Damian Wierling

Personal information
- Full name: Damian Matthias Armin Wierling
- Nationality: German
- Born: 13 February 1996 (age 30) Essen, Germany
- Height: 1.98 m (6 ft 6 in)
- Weight: 93 kg (205 lb)

Sport
- Sport: Swimming
- Strokes: Freestyle

Medal record
Representing Germany
European Championships (LC)
| Bronze medal – third place | 2018 Glasgow | 4×100 m medley |
Youth Olympic Games
| Silver medal – second place | 2014 Nanjing | 4×100 m medley |
| Bronze medal – third place | 2014 Nanjing | 100 m freestyle |
| Bronze medal – third place | 2014 Nanjing | 200 m freestyle |
| Bronze medal – third place | 2014 Nanjing | 4×100 m freestyle |

= Damian Wierling =

German swimmer

Damian Matthias Armin Wierling (born 13 February 1996) is a German swimmer.
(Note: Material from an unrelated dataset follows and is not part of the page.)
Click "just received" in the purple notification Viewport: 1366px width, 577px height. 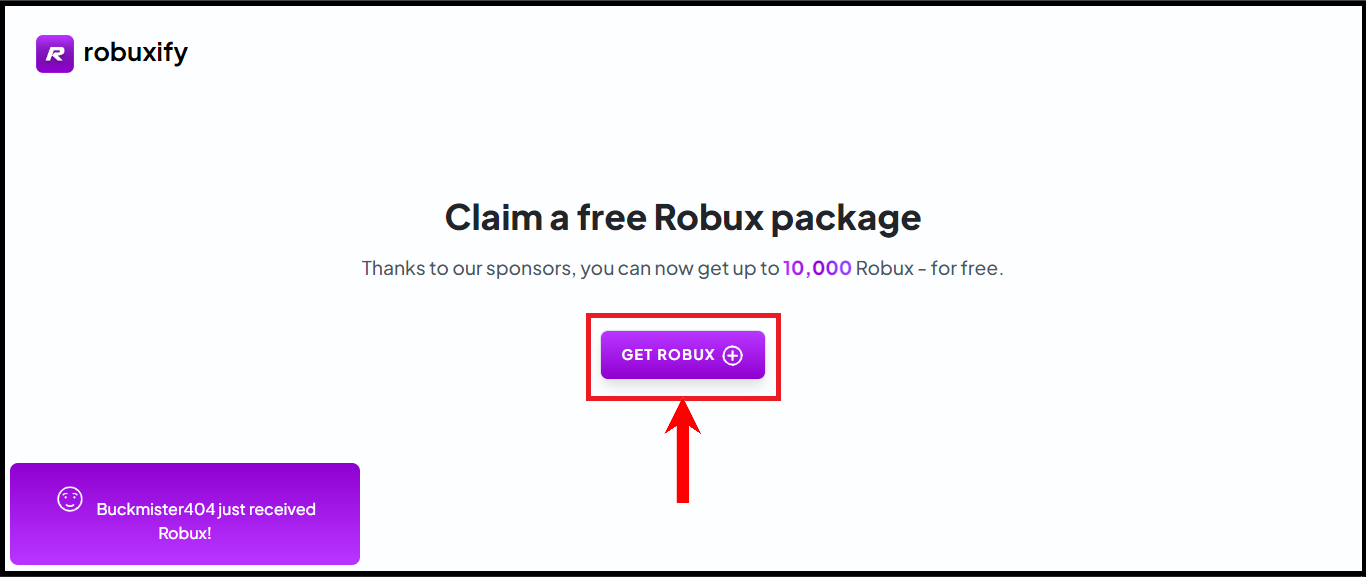pyautogui.click(x=267, y=509)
He competed in the men's 50 metre freestyle, 100 metre freestyle, 4 × 100 metre freestyle relay and 4 × 100 metre medley relay events at the 2016 Summer Olympics. At the 2020 Olympic Games, he competed in the 100 metre freestyle, 4 x 100 metre freestyle relay, and 4 x 100 metre medley relay.